EXERCISE BRIEF:
Find the string "agent" in the records. Copy each line that has it.

*** RECORDS FOR THIS EXERCISE ***

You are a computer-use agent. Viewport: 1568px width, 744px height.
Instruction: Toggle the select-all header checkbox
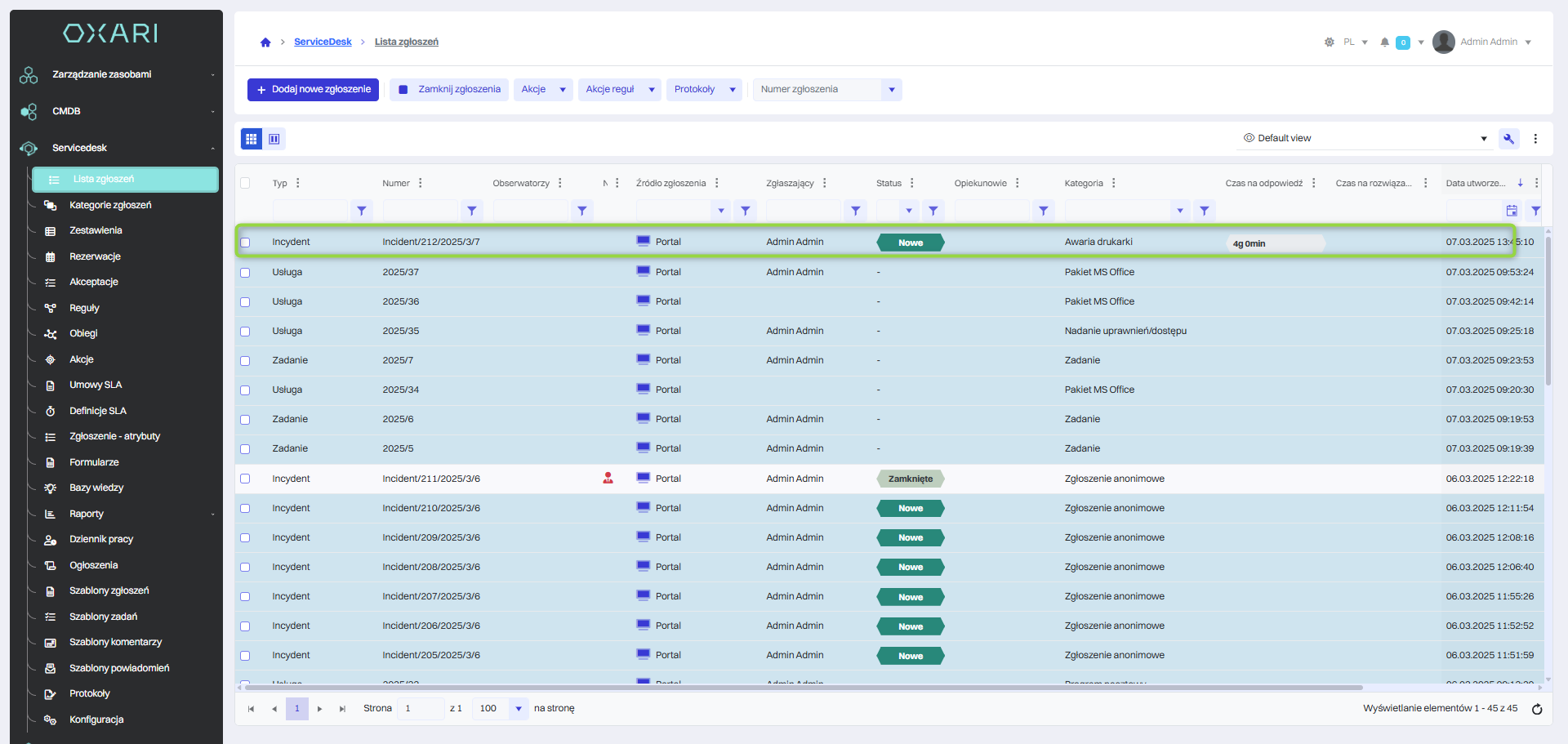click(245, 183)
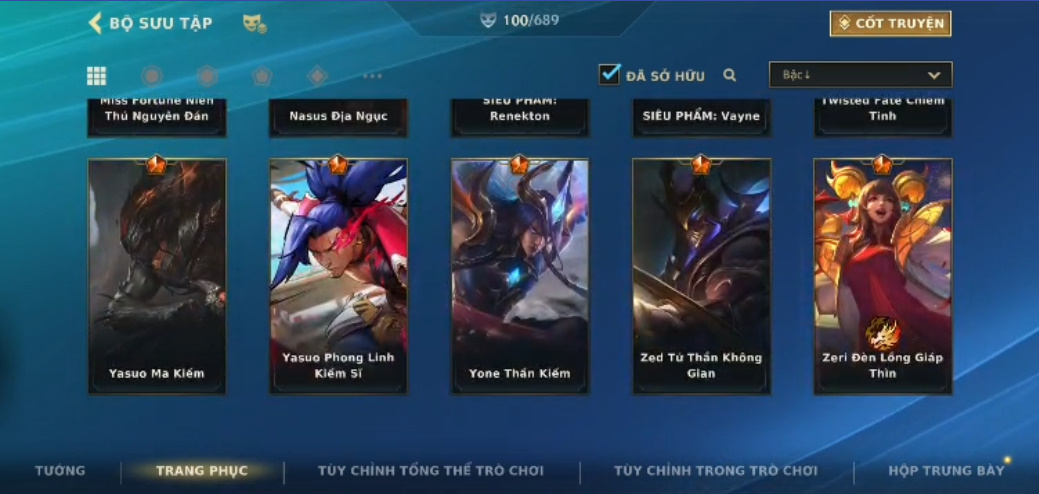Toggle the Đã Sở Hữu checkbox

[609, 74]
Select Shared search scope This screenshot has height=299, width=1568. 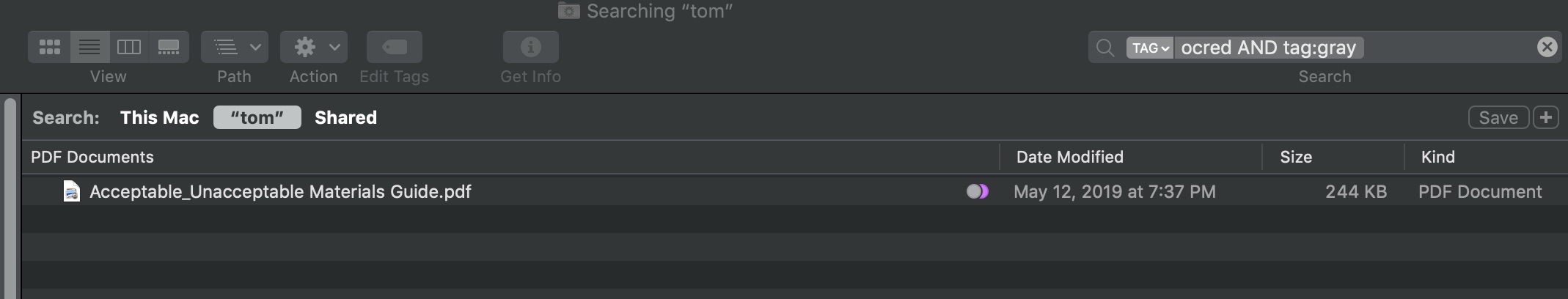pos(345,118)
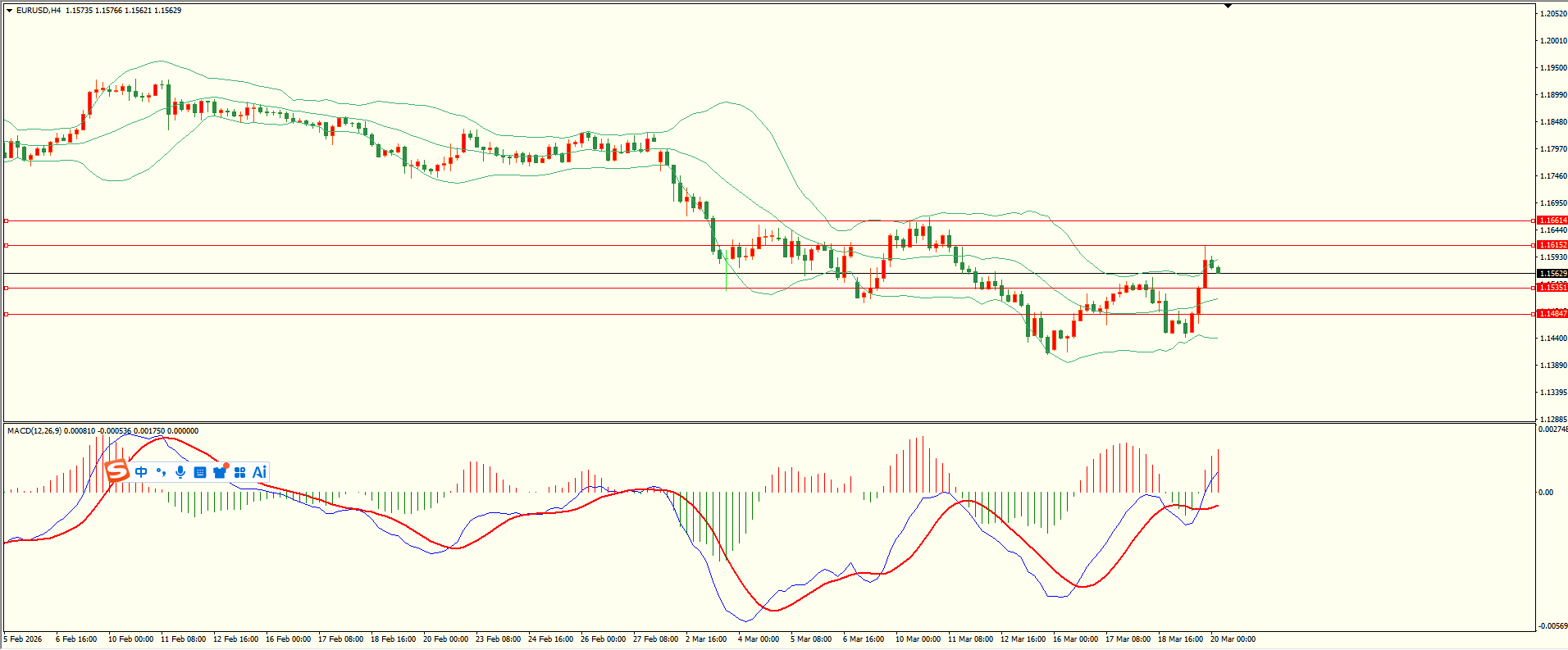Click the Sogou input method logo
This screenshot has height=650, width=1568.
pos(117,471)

*** End of RECORDS FOR THIS EXERCISE ***
*** RECORDS FOR THIS EXERCISE ***

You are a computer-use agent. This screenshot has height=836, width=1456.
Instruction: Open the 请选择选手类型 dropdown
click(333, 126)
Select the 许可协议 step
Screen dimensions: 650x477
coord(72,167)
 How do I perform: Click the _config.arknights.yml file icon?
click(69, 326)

*** End of RECORDS FOR THIS EXERCISE ***

THE ANSWER:
You are a computer-use agent. Viewport: 1568px width, 744px height.
You are a computer-use agent. This screenshot has height=836, width=1456.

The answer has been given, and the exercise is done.